*Fragmento del texto:*
○ ○ ○ ○ ○

Independientemente de esta situación, debo admitir que no hubiera podido cumplir mi compromiso procediendo sin más ni más a hacer un recuento de autores, obras y empeños, entre otras razones porque, contrariamente a lo que mucha gente suele pensar, el empleo de un enfoque histórico regional no es algo que en todo caso resulte evidente,  no es algo que se desprenda del solo título de una obra de historia o del mero enunciado de su temática. De ponerse uno alegremente a meter en el saco de la historia regional todo aquel libro o artículo que incluya en su título la referencia a algún espacio histórico geográficamente delimitado e identificable, que sea de menor extensión que el todo nacional, se correría el riesgo de que se cuestionara la adjudicación bajo el argumento de que algunas de esas obras no serían estrictamente de historia regional. Y de seguro habría razón para ese señalamiento.

Sé que no faltaría el crítico radical que dijera que ninguna de tales u otras parecidas obras podía ser considerada como de historia regional, simplemente porque la historia regional no existe, pues, aunque se hable de ella y algunos historiadores vivamos en la ilusión de que la cultivamos, es, diría nuestro crítico, “una disciplina poco menos que fantasma1”, ya que no se la ha llegado a sustentar teórica y metodológicamente.

○ ○ ○ ○ ○

*Extracto original:*
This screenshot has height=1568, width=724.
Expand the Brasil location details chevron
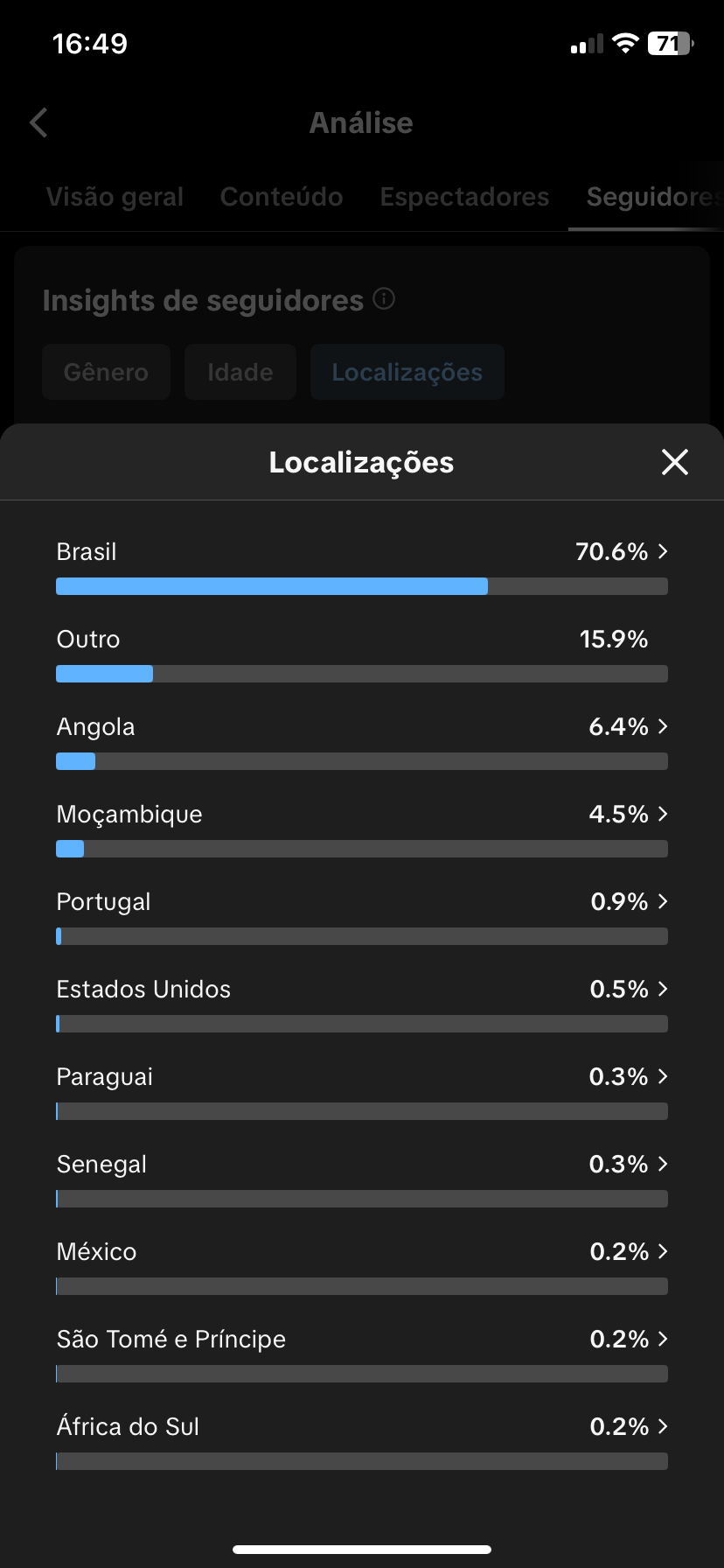[663, 551]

○ ○ ○ ○ ○

*Tareas por hacer:*
A) En el texto sobre la historia regional, ¿qué riesgo se correría al incluir en ella cualquier obra cuyo título mencione un espacio más pequeño que el país entero?
B) Sigue escribiendo el texto sobre la historia regional a partir de donde termina.

*Respuestas:*
A) Se correría el riesgo de que alguien cuestionara esa clasificación, con el argumento de que algunas de esas obras no serían estrictamente de historia regional.

B)
Déjenme aclarar que esto último que he dicho es, en síntesis, la idea que sostiene mi estimado amigo y distinguido colega Manuel Miño Grijalva en un artículo suyo que tiene como título la interrogante “¿Existe la historia regional?”, artículo que ha sido publicado recientemente en la revista Historia Mexicana y premiado luego por el Comité Mexicano de Ciencias Históricas.2 No podré dejar de controvertir varios puntos de ese escrito —lo haré un poco más adelante— porque no hacerlo sería como aceptar sin réplica lo que allí se dice —el que calla otorga—, y, si resultara que el doctor Miño tiene razón en lo que afirma, yo habría venido a hablar aquí ni más ni menos que de una quimera.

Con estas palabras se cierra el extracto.